(Dataset entries)
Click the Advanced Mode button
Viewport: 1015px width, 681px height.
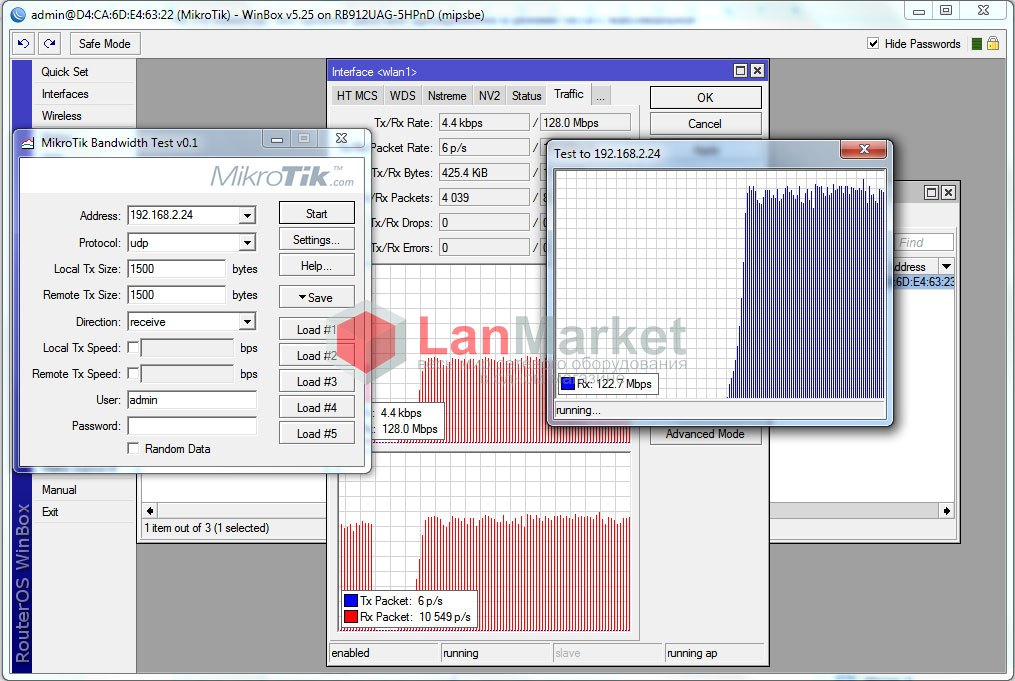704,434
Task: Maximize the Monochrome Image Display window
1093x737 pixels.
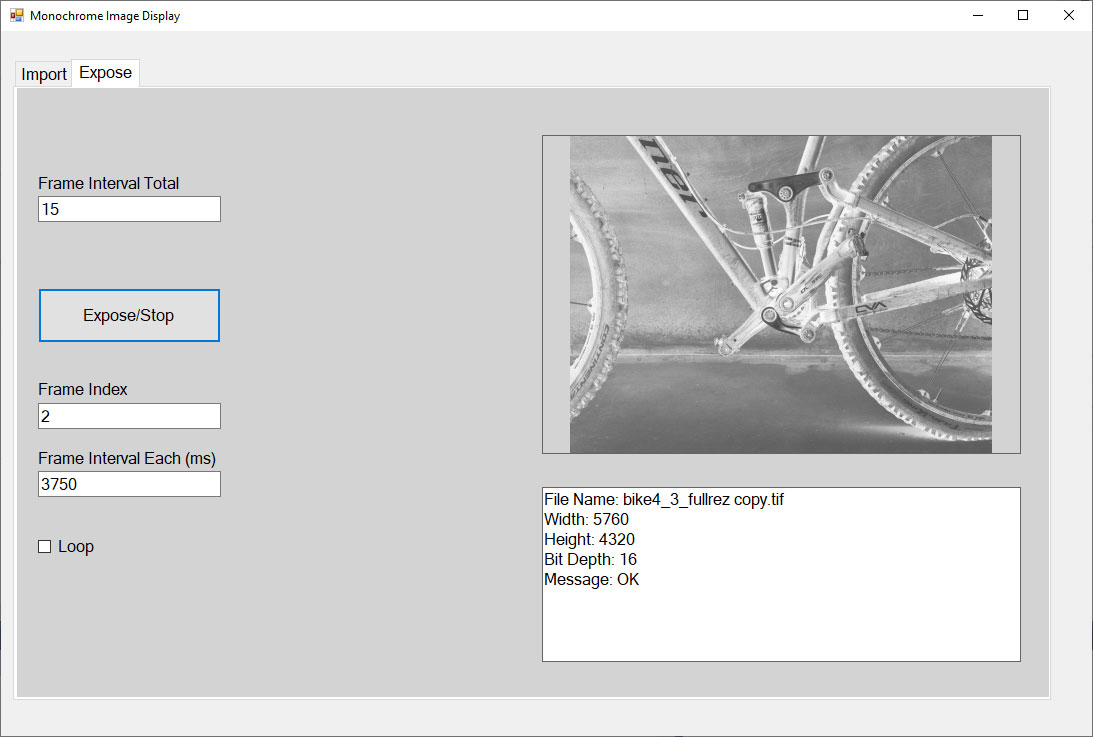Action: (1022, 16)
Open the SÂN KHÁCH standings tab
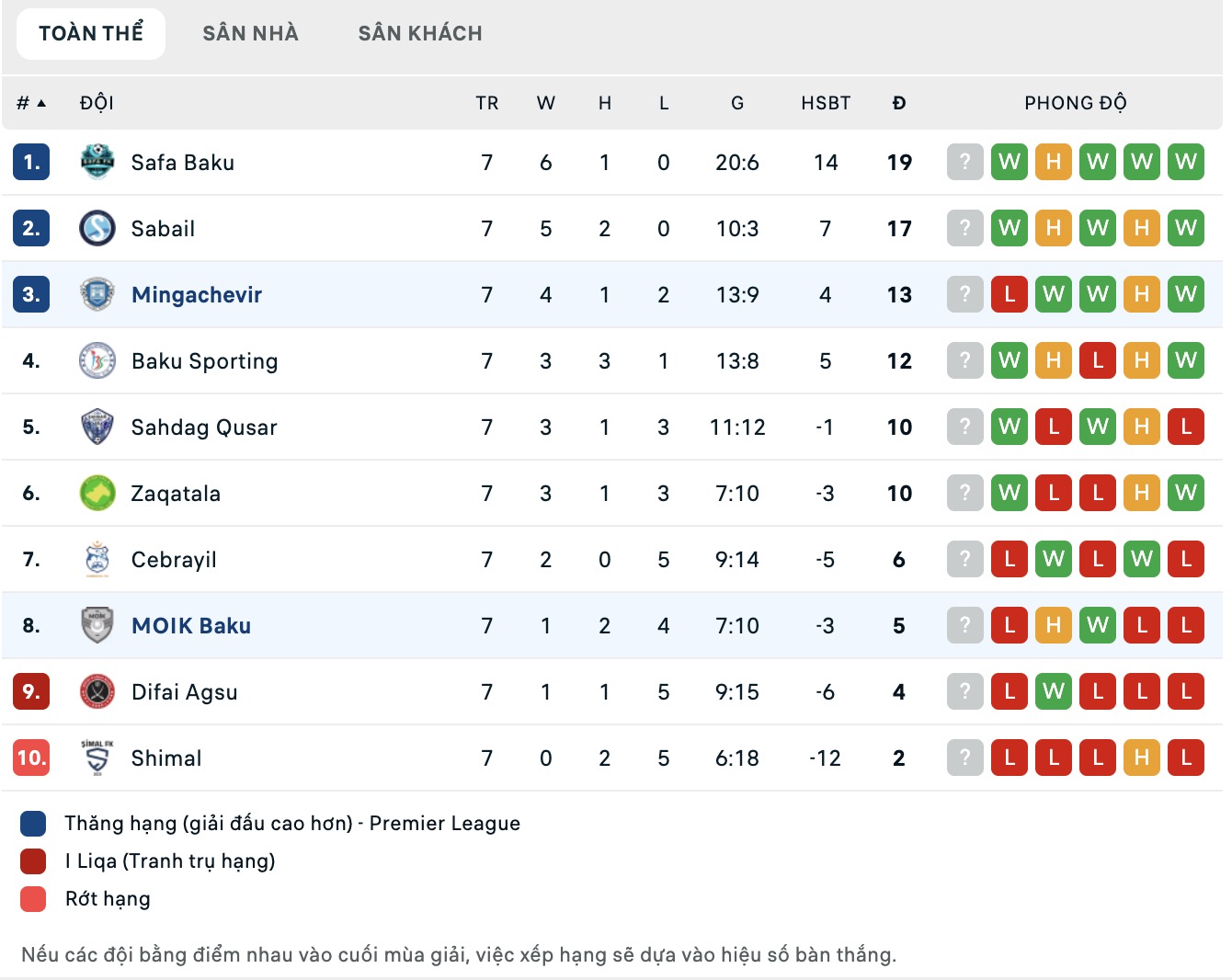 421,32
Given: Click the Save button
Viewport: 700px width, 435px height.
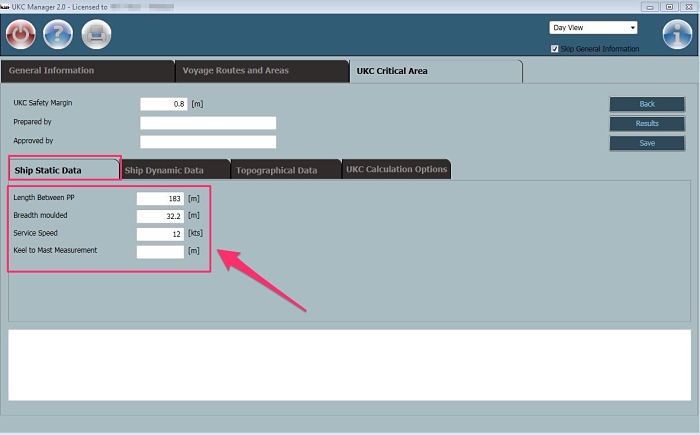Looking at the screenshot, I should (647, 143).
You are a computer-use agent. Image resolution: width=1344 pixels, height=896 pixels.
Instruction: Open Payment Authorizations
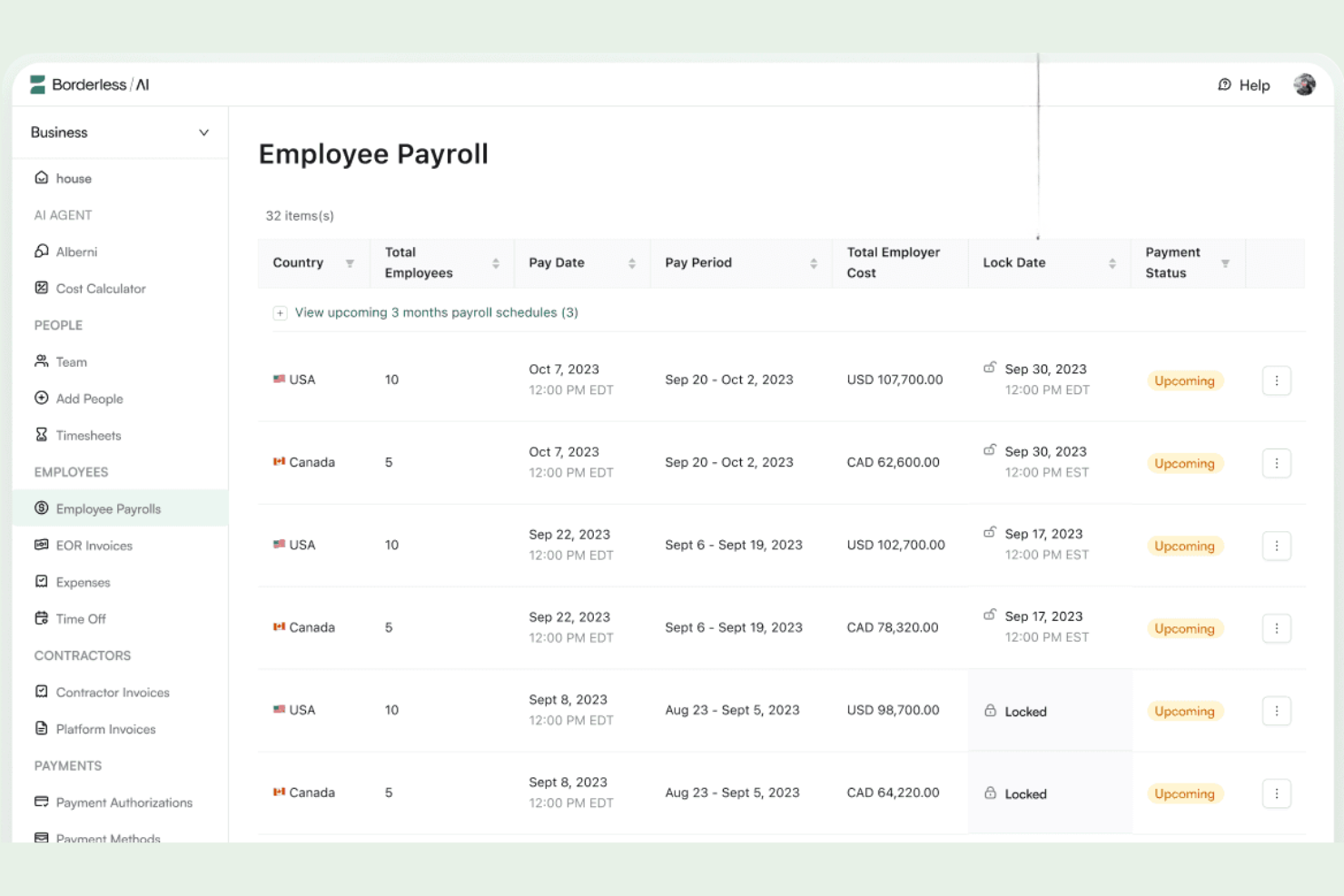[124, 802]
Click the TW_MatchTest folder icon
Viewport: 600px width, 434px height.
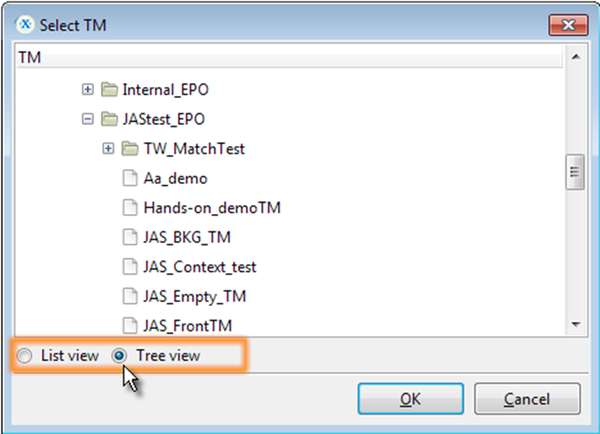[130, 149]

* WORK INSTRUCTION
How many of the lines above hold the word "button"? State that number and nothing else.

* OUTPUT FOR THIS EXERCISE
2